A new app for Google Glass allows you to take a picture with only your eye, according to the Associate Press.

The new app called “Winky”, created by developer Mike DiGiovanni, gives the wearer the opportunity to snap a picture while holding one eye closed. The new app is one of the first few apps to appear for Google’s new eyewear.

DiGiovanni commented on the app through his Google+ page:

Winking lets you lifelog with little to no effort. I've taken more pictures today than I have the past 5 days thanks to this. "Sure, they are mostly silly, but my timeline has now truly become a timeline of where I've been.

Many people will have to wait to use the app since Google Glass won’t be released to the masses until at least 2014.

For those worried about hundreds of people walking around and aggressively winking, Marcus Wohlsen of Wired says there is no reason to panic.

"Google Glass fails to acknowledge that walking around with a camera mounted on the side of your face at all times makes you look dorky," he writes. "Think of the Bluetooth headset: it’s a really sensible way to use your phone without having to take it out of your pocket – so sensible that there’s really no reason not to keep that headset in your ear most of the time. But you don’t, do you?"

It will be a while before people all across America will have a Google Glass eye set the way many have Google-powered smartphones. In a previous interview with BBC News, Google Executive Chairman Eric Schmidt said it will also take a while for people to learn how to use the new device in public.

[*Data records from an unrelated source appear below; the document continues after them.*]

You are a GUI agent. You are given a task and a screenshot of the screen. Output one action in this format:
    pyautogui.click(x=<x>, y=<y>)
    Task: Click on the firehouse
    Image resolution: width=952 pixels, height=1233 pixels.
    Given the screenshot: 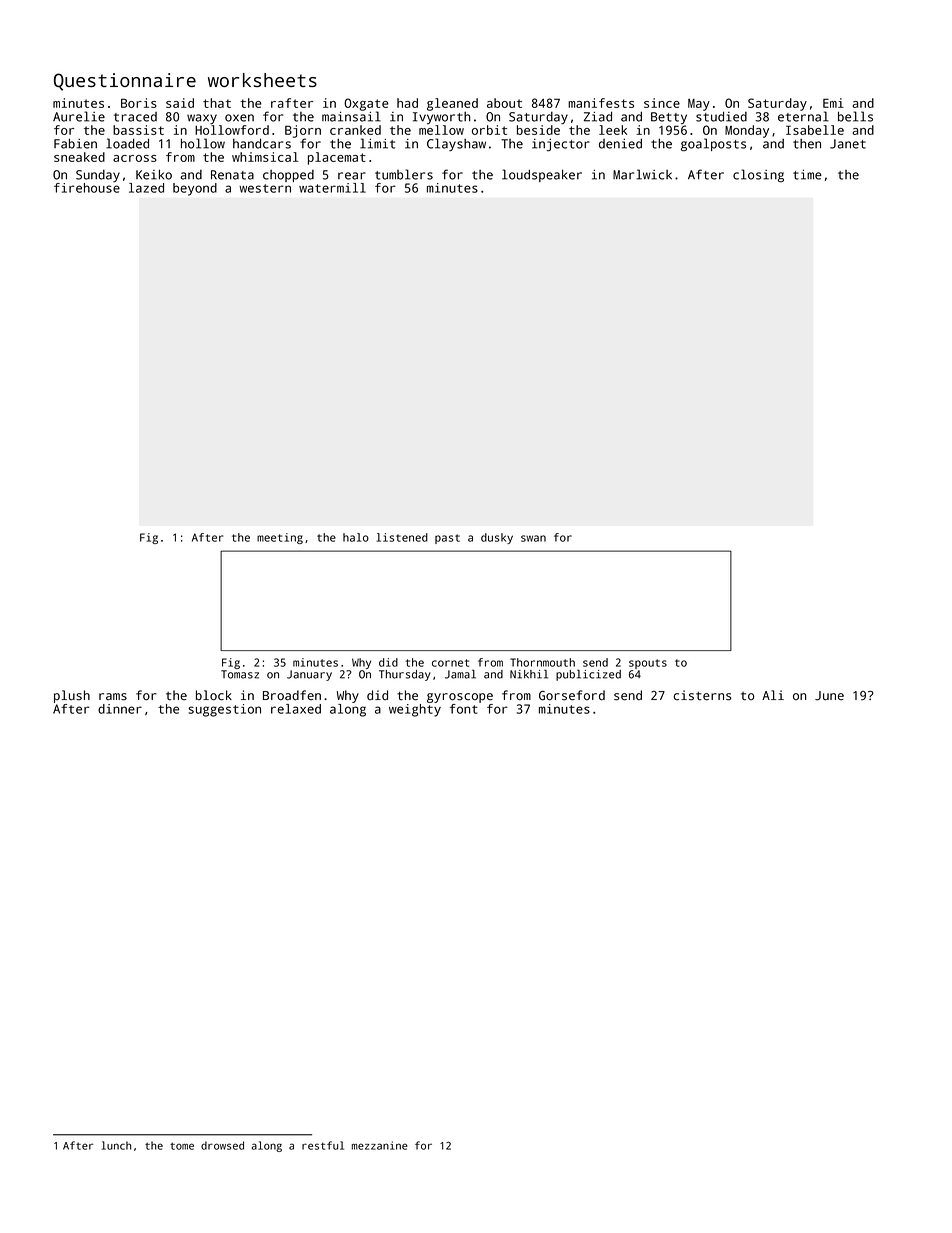 What is the action you would take?
    pyautogui.click(x=87, y=188)
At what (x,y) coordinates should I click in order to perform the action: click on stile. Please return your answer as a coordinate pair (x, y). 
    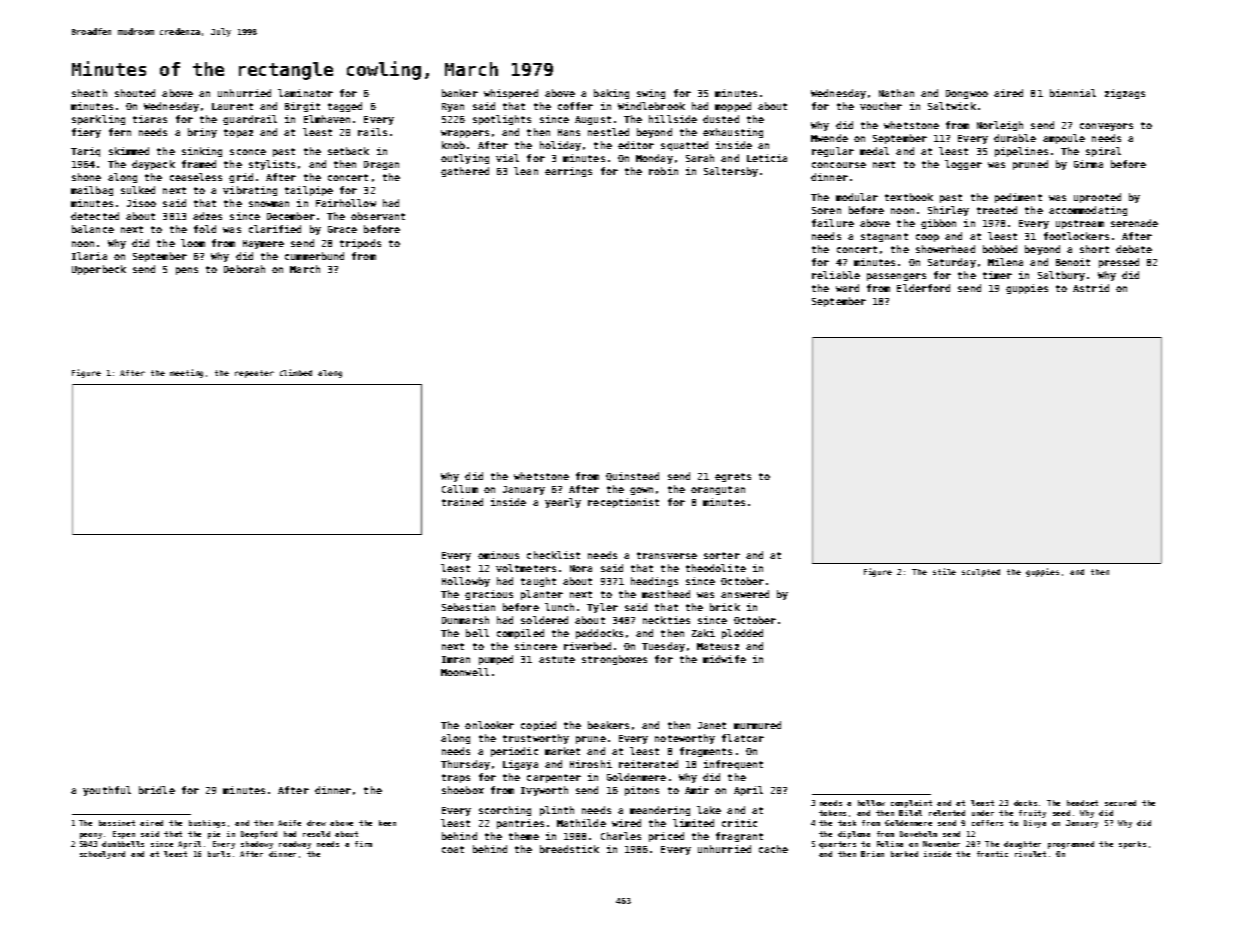
    Looking at the image, I should click on (944, 571).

"The fact of the matter is we'll have to develop some new social etiquette. It's obviously not appropriate to wear these glasses in situations where recording is not correct, and indeed you have this problem already with phones," Schmidt said. "Companies like Google have a very important responsibility to keep your information safe. You have responsibility as well to understand what you are doing and how you are doing it and obey appropriately and also keep everything up to date."